- Excerpt to read
EDITOR'S NOTE: In the late 1960's and early 70's, an English schoolboy from
North London named Graham Young acquired quite a reputation as a mass-murderer.
Obsessed with chemistry and the "science experiments" he conducted
in the family house's basement, he first poisoned his stepmother (with antimony),
then, coming out "cured" from England's top-security mental asylum,
eight of his co-workers (with thallium-laced tea). In 1991, a young British
filmmaker named Benjamin Ross who had studied at New York's Columbia University,
decided to make his first feature film about Young. Co-written with actor
Jeff Rawle, it's not a light-hearted comedy, not a thriller, not a horror
film--just all of the above, a black and bleak comedy, the darker the merrier.
In a time-warp, the man who made and the man who inspired "Young Poisoner's
Notebook" could be neighbors.
BENJAMIN ROSS: Graham Young lived about two or three miles from our house.

- Material
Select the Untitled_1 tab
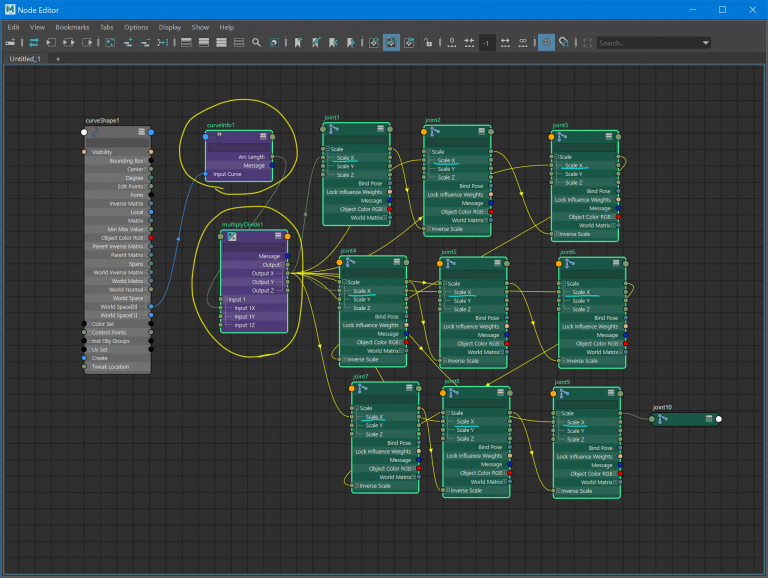Image resolution: width=768 pixels, height=578 pixels. (24, 59)
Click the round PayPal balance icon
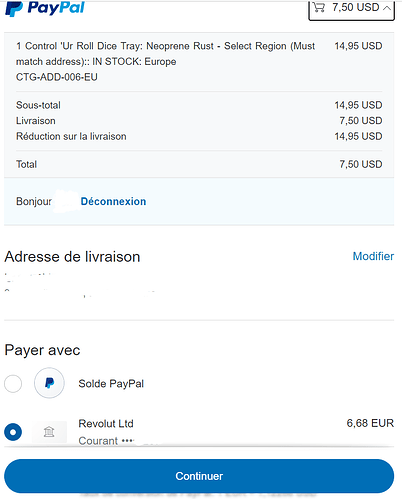402x499 pixels. click(49, 383)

- Written task
In the Graham Young passage above, reproduce everything from "In a time-warp, the" down to "from our house.", word for word.

- Written reply
In a time-warp, the man who made and the man who inspired "Young Poisoner's
Notebook" could be neighbors.
BENJAMIN ROSS: Graham Young lived about two or three miles from our house.